### Instruction
Report every line of the data below that contains the string "beside", copying each such line in full. Matches must agree in case.

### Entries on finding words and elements
————

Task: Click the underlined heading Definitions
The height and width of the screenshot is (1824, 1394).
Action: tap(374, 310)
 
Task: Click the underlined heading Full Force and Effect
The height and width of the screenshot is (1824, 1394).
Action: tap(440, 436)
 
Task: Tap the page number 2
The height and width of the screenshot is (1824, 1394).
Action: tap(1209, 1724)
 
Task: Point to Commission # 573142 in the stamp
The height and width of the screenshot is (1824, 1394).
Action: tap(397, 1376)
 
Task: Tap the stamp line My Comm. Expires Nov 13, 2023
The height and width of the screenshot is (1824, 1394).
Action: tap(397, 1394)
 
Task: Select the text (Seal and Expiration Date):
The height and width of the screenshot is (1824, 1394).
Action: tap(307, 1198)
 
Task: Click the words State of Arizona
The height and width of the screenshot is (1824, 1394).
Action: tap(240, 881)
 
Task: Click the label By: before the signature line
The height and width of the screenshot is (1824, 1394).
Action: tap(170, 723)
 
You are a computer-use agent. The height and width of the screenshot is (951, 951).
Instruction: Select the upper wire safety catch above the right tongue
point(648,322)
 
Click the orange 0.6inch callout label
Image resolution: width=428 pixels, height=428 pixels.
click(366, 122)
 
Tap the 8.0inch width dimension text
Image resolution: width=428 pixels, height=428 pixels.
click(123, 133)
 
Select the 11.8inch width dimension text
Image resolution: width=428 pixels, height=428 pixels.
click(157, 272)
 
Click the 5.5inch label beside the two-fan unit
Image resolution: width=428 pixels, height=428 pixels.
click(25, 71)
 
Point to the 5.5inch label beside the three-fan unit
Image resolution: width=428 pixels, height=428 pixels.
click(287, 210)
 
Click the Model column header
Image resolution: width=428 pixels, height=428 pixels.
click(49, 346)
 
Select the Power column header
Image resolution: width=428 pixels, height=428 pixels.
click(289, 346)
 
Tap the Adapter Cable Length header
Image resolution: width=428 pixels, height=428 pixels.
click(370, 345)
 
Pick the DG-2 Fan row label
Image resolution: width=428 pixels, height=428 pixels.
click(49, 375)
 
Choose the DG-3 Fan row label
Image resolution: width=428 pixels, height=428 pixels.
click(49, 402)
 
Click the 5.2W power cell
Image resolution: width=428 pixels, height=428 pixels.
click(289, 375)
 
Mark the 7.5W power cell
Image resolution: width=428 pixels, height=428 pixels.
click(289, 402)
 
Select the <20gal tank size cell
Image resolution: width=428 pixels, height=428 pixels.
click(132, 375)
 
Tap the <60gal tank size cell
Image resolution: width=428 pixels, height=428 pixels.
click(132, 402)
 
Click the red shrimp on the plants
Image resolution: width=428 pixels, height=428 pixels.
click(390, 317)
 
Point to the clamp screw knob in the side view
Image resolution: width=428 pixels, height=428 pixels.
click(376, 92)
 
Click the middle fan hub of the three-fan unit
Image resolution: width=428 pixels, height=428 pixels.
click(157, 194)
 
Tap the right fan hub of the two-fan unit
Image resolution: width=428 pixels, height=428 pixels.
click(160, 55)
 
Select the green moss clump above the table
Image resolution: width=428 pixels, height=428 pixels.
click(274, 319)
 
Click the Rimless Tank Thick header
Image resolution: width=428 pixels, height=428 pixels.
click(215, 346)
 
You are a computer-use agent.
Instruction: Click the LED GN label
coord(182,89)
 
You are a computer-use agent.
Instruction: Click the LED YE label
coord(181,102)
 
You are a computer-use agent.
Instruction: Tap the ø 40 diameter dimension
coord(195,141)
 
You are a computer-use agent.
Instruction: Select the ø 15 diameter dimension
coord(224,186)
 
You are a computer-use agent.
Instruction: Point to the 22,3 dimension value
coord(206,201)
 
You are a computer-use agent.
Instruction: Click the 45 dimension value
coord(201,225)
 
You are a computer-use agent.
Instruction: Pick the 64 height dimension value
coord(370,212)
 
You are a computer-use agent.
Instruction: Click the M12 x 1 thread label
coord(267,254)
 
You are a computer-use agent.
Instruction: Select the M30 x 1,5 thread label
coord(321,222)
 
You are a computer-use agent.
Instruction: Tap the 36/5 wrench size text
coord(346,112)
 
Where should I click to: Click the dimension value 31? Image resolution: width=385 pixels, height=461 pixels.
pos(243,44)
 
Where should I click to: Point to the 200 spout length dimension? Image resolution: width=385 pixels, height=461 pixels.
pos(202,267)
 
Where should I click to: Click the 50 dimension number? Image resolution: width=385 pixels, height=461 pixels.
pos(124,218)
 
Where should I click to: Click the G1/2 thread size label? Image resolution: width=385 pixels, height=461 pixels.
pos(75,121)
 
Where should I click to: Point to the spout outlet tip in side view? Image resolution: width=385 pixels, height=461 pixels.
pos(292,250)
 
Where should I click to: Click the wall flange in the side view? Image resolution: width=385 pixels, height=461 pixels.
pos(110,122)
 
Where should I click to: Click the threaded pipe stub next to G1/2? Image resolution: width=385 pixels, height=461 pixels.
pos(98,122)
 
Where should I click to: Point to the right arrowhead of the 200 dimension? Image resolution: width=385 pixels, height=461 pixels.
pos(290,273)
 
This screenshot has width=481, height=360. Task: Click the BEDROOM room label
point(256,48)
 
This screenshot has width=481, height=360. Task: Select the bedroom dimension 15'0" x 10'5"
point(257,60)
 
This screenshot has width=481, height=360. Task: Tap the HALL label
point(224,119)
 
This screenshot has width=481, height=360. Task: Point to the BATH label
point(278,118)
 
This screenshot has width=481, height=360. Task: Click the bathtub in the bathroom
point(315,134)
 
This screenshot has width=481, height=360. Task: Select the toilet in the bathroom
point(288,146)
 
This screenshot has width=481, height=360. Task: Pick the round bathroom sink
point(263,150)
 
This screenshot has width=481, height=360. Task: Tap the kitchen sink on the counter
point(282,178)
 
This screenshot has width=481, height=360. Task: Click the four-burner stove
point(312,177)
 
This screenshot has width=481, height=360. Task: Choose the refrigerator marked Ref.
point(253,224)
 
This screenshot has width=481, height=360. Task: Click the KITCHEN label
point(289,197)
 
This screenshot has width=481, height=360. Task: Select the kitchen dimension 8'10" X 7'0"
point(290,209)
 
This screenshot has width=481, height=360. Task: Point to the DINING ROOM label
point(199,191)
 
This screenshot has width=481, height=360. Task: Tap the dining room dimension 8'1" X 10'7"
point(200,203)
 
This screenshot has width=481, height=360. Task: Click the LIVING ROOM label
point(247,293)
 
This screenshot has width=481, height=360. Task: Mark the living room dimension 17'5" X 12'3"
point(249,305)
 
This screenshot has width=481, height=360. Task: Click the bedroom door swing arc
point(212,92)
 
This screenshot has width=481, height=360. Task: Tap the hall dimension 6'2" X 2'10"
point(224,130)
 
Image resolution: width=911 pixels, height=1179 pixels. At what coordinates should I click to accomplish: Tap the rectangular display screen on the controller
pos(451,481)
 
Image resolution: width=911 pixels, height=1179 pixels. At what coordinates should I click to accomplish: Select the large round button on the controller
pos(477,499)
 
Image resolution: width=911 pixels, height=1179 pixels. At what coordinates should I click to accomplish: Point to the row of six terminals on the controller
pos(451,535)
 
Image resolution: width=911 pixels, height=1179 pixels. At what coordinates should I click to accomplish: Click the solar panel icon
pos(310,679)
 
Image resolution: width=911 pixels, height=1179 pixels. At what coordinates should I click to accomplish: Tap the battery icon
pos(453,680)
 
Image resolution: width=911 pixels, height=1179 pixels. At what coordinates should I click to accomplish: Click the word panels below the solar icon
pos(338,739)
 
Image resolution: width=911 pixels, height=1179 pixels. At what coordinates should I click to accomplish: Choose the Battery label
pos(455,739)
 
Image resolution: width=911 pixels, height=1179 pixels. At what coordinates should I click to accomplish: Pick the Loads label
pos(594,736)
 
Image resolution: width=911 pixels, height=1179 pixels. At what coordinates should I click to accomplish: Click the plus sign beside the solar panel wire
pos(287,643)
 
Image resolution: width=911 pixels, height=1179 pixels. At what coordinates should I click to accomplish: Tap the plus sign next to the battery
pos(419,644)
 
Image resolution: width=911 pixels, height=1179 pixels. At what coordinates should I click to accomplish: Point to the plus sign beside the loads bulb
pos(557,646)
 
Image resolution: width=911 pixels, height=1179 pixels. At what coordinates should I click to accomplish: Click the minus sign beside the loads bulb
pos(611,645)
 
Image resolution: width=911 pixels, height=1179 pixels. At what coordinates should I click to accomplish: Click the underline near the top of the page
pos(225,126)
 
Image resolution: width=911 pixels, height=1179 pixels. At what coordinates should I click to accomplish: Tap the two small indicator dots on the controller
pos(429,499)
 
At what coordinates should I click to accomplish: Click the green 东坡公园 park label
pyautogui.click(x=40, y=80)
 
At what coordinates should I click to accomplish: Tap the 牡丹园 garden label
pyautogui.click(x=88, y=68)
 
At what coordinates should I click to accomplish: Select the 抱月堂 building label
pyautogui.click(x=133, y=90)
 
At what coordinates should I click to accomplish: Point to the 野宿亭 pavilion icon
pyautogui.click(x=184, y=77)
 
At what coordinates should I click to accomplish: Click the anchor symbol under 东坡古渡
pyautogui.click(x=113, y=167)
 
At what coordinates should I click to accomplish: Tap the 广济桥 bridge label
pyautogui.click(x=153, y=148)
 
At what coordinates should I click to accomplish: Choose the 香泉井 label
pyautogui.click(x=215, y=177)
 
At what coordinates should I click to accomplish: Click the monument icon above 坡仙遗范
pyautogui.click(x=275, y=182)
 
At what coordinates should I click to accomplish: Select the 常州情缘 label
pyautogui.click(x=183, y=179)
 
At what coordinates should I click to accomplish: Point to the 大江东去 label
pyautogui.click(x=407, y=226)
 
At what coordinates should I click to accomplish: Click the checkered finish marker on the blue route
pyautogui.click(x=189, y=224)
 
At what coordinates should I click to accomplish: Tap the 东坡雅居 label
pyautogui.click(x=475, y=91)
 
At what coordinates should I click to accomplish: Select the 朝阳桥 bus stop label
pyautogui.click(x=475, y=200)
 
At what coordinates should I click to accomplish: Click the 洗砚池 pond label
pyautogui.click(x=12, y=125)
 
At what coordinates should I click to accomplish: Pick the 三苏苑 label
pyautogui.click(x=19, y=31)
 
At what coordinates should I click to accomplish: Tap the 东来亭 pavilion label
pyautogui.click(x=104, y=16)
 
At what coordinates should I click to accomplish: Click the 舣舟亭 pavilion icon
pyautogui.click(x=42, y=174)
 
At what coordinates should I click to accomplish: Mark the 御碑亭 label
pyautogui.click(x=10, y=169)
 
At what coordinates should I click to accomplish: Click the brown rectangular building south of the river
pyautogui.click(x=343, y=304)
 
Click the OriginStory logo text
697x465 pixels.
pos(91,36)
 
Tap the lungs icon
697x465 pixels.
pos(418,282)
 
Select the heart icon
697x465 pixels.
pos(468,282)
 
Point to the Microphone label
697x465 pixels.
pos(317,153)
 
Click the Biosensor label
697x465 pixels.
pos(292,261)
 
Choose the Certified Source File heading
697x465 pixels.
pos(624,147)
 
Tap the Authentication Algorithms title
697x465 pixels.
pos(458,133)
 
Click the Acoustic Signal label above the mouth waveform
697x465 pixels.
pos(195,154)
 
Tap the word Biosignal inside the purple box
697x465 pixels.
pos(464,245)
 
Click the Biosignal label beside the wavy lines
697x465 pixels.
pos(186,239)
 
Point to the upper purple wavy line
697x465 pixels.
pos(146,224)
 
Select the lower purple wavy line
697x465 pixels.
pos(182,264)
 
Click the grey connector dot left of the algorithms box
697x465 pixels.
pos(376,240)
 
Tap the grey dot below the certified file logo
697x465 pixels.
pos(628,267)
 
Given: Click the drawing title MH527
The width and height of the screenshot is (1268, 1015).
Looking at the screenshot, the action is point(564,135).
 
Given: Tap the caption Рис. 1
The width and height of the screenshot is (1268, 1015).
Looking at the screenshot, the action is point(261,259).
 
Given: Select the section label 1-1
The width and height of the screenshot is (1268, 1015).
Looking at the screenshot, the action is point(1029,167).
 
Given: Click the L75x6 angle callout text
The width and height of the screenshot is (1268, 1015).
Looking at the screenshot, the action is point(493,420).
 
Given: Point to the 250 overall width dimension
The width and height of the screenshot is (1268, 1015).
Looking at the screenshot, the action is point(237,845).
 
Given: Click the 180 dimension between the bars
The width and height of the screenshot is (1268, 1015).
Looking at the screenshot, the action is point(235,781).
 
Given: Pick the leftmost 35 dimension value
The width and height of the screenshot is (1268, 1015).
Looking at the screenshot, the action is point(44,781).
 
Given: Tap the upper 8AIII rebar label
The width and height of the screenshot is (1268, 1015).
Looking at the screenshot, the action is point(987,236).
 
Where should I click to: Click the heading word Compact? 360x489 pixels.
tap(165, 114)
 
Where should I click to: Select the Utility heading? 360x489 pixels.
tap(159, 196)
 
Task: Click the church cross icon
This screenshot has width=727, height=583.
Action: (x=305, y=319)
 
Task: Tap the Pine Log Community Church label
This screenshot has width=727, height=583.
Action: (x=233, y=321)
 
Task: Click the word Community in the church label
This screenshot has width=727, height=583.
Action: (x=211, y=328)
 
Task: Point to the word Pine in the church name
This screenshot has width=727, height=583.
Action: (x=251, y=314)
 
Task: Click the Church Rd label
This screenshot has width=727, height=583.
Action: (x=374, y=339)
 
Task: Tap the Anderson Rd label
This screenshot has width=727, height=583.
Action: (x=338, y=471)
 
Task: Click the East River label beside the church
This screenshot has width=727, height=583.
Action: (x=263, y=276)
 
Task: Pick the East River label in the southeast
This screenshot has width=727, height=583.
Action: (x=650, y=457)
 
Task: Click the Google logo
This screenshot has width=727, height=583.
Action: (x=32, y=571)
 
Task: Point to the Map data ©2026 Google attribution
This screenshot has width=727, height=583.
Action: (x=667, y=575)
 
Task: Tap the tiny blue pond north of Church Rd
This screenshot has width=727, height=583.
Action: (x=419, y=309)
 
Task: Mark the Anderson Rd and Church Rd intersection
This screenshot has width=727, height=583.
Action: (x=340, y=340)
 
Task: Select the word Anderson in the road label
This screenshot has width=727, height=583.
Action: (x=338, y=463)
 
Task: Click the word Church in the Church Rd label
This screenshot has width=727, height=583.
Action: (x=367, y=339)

————

### Completed exercise
Click the 5.5inch label beside the two-fan unit
Point to the 5.5inch label beside the three-fan unit
Image resolution: width=911 pixels, height=1179 pixels. At what coordinates should I click to accomplish: Click the plus sign beside the solar panel wire
Image resolution: width=911 pixels, height=1179 pixels. At what coordinates should I click to accomplish: Point to the plus sign beside the loads bulb
Image resolution: width=911 pixels, height=1179 pixels. At what coordinates should I click to accomplish: Click the minus sign beside the loads bulb
Click the Biosignal label beside the wavy lines
Task: Click the East River label beside the church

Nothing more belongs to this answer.